Ron Andrews, Iowa’s Trumpeter Swan Restoration Program coordinator, said Iowa has had success in increasing the population of the swans over the past decade to the point where the swans will soon sustain their population without man’s help.

But not having been raised in the wild, the swans have forgotten how to migrate, Andrews said.

Cornely said it is believed that swans once nested in the prairie and Great Lake states and wintered on wetlands in the Gulf and Atlantic coasts.

Andrews said attempts were made to help the swans resume their migrations but were not successful. Then the idea was hatched to instill the migrating instinct by taking the birds south and seeing if they would return home.

Arkansas was the only Southern state that expressed an interest in participating in the experiment, Andrews said.

“We hope that urge [to migrate] is strong enough where they will go north,” Rowe said.

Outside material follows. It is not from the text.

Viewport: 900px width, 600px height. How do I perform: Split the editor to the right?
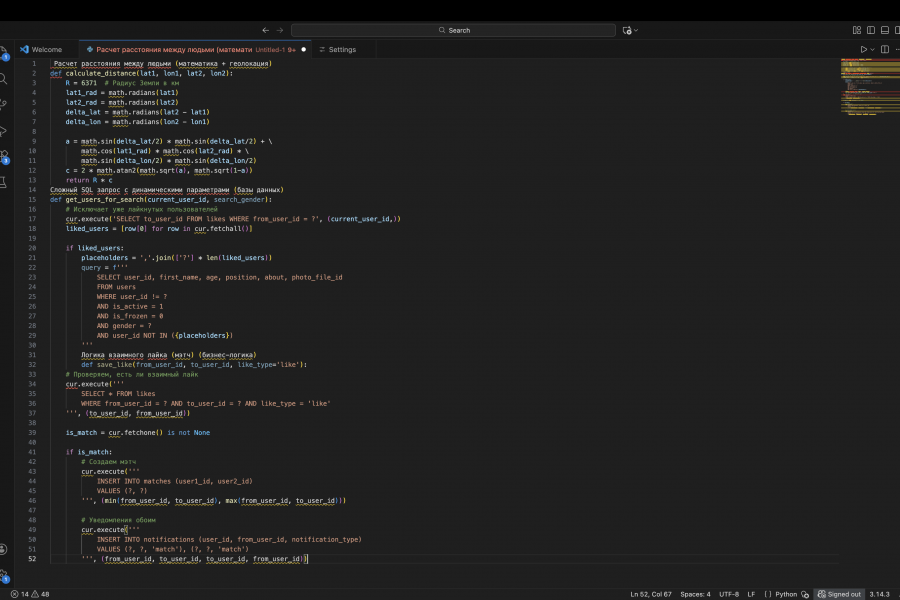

In 2008, the first year of the experiment, 13 trumpeter swans from Iowa were released at Holla Bend and in the Boxley Valley near the Buffalo River. Last year, 11 more were released. Andrews said only one swan has returned to the starting point in north-central Iowa, though others could have returned to near the area but haven’t been spotted or reported.

Some have left Arkansas and returned, but officials don’t know where they went when they left the state.

After this year’s swans were raised, they were released in Iowa for about a month so they could set their internal compasses, as Andrews put it. The swans then were recaptured and loaded onto a trailer for the two-day trip to Arkansas.

Rowe said the swans appeared to be adjusting to their new home Wednesday. After their release, she spotted them in the water bathing, preening and flapping their wings, a sign of contentment, she said.

Andrews hopes the swans will return north in the spring to breed, then return to Arkansas for the winter, setting a pattern he hopes will continue.

Andrews and Rowe said they hope observers who spot the swans, which will be wearing large green bands around their necks, will report their movement.

Holla Bend and Boxley Valley are not the only places in Arkansas where the trumpeter swans are found, Rowe said. She said as many as 200 return each year to Magness Lake east of Heber Springs.

But she and Andrews said they are worried that the large population will make the swans on Magness Lake more susceptible to disease. Several small scattered populations will ensure healthier populations, they said.

If this experiment is successful, officials in Iowa hope to increase the migration path the trumpeter swans take and that they will migrate farther into the South, Andrews said.

Cornely stressed that it is too early to tell if the migration experiment will be successful. But the more habitat area the swans pioneer, the more successful they will be, he said.

“It is a small step, but one that has the potential for us to learn and apply to swan conservation efforts elsewhere,” Cornely said.